Kakaako's FarmRoof update
Photo courtesy of Alan Wong's
Alan Wong and Alan Joaquin at the Castle Medical Center FarmRoof.
It's been over a year since Alan Joaquin of FarmRoof installed a rooftop farm in Kakaako. It was to be Honolulu's first urban rooftop farm and its grand plans included a CSA for the neighborhood. Though I pass by it almost everyday, I can't see it from street level (one of the drawbacks of a rooftop farm), so I checked in with Joaquin to see how that farm in the sky was doing.
Joaquin, serial entrepreneur and recent Hawaii Business Magazine 20 for the Next 20 honoree, currently has lots of plants in the ground (or is it rooftops?). He helped draft legislation for HB1365, which would put a rooftop farm on the fifth floor of the Capitol. The House passed it, and it's now in the Senate. He's implemented a rooftop farm at Castle Medical Center, from which the cafe harvests and utilizes greens. On Wednesday, he's collaborating with Alan Wong for a Farmer Series Dinner, which will highlight FarmRoof microherbs and greens.

FarmRoof on top of AutoMart in Kakaako.
In comparison, then, when I see the FarmRoof on top of AutoMart in Kakaako, it appears to be languishing … or maybe, more accurately, fighting to survive. I expect to see a lush roof like in photos of Castle Medical Center's rooftop farm; instead, there are weather-worn kale plants battling heat and wind. The AutoMart rooftop microclimate, it turns out, is not kind. Also, just like traditional farms, a rooftop farm faces similar labor problems, and Joaquin is trying to figure out how to pay for and maintain this farm as well as future community farms.

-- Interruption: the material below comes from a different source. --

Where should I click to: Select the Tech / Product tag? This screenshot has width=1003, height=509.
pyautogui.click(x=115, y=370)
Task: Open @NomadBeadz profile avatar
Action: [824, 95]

His solution was Kale Tea—tea brewed from kale, kale from the AutoMart FarmRoof, in fact—and he launched an IndieGoGo campaign to help launch this new product, the proceeds of which would help fund rooftop farms. It, however, only raised $405 of its $10,000 goal. Undeterred, Joaquin is moving ahead with the project and drink, now renamed FarmRoof's Kale Brew. He's hoping to have bottles on shelves by June as well as restaurants around town. It's a way to raise money and awareness for rooftop farms.
In the end, though, I see rooftop farms as demonstration gardens—a place for urbanites to reconnect with dirt. A good idea for restaurants, hospitals, and state buildings to make a statement, but not as a viable commercial farm. But maybe it was never intended as such; the conceptual letdown may just be a hazard of placing one's expectations through the roof.